I manager e i ricercatori che hanno firmato l’appello sull’intelligenza artificiale non hanno dettagliato i rischi mortali che essa causa per il genere umano.

Forse hanno voluto privilegiare il concetto che li unisce, al di là delle sfumature e dei punti di vista personali. Del resto, il nocciolo è facilmente intuibile: l’intelligenza artificiale può sopravanzare quella umana, e forse lo sta già facendo, col rischio di diventare incontrollabile. Forse invece l’appello è telegrafico per evitare qualsiasi accenno agli sviluppi e alle prospettive che le grandi aziende o i ricercatori tengono nel cassetto.

ASIMOV, LE TRE LEGGI DELLA ROBOTICA

In ogni caso, per evitare rischi mortali forse basterebbe applicare all’intelligenza artificiale le tre leggi della robotica. Uscirono ormai più di 70 anni fa dalla penna dello scrittore di fantascienza Isaac Asimof. Innanzitutto, dicono le tre leggi,  un robot non deve danneggiare un essere umano, né permettere che un suo mancato intervento lo danneggi. In subordine, un robot deve ubbidire agli esseri umani e, ancora in subordine, deve salvaguardare se stesso.

Per imporre all’intelligenza artificiale le tre leggi della robotica, tuttavia, serve uno Stato che non sia l’ancella del mercato ma che faccia gli interessi dei suoi cittadini, e che per questo governi anche il mercato. La concorrenza e la corsa al profitto non è il sommo bene: addirittura chi la pratica assiduamente – l’appello sull’intelligenza artificiale lo dimostra – è preoccupato per le conseguenze.

Solo nell’ottica dell’interesse generale – e non dell’interesse di accumulazione e profitto – diventerebbe gestibile anche l’impatto dell’intelligenza artificiale sul mondo del lavoro. Nei prossimi anni, pare, farà crescere del 7% il Pil ma solo a beneficio di pochi, dato che produrrà centinaia di milioni di disoccupati riducendoli presumibilmente in miseria.
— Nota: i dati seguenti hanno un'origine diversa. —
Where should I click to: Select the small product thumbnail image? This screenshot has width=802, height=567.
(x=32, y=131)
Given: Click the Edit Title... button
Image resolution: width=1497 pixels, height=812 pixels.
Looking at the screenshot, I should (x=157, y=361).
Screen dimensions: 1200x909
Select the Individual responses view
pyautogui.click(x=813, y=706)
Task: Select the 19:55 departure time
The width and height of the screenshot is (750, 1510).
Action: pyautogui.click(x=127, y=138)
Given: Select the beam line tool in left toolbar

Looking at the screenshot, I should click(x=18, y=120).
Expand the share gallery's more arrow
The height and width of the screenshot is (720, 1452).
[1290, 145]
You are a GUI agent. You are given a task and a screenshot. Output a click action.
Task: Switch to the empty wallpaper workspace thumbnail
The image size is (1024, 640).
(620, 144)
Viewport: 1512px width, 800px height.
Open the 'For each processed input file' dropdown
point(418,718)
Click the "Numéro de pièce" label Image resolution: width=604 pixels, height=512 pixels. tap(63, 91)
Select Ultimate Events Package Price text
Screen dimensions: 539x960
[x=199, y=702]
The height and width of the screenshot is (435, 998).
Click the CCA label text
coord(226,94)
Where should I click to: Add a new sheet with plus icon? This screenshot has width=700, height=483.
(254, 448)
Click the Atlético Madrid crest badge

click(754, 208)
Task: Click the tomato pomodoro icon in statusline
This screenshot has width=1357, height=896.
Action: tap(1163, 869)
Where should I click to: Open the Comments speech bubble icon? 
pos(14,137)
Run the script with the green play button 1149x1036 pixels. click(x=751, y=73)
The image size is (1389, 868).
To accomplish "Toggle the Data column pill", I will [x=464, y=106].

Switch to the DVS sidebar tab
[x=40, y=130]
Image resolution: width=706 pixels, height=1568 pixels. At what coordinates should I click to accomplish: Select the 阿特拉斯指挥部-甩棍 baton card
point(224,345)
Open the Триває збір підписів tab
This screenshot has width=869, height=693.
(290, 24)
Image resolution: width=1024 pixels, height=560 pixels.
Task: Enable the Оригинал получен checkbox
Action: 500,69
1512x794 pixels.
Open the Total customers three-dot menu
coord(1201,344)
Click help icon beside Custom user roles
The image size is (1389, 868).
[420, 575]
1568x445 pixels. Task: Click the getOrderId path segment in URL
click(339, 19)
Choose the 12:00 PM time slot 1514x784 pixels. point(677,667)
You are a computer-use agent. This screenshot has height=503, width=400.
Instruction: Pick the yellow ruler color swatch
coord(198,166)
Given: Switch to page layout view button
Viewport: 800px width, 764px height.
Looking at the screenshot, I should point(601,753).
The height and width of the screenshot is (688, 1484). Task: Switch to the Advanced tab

È inverosimile aspettarsi che i manager dell’appello sui rischi dell’intelligenza artificiale riflettano anche su un nuovo rapporto fra Stato e mercato. Non è il loro mestiere, e soprattutto debbono le proprie fortune al rapporto attuale fra Stato e mercato. Dovrà dunque pensarci qualcun altro: e possibilmente in fretta.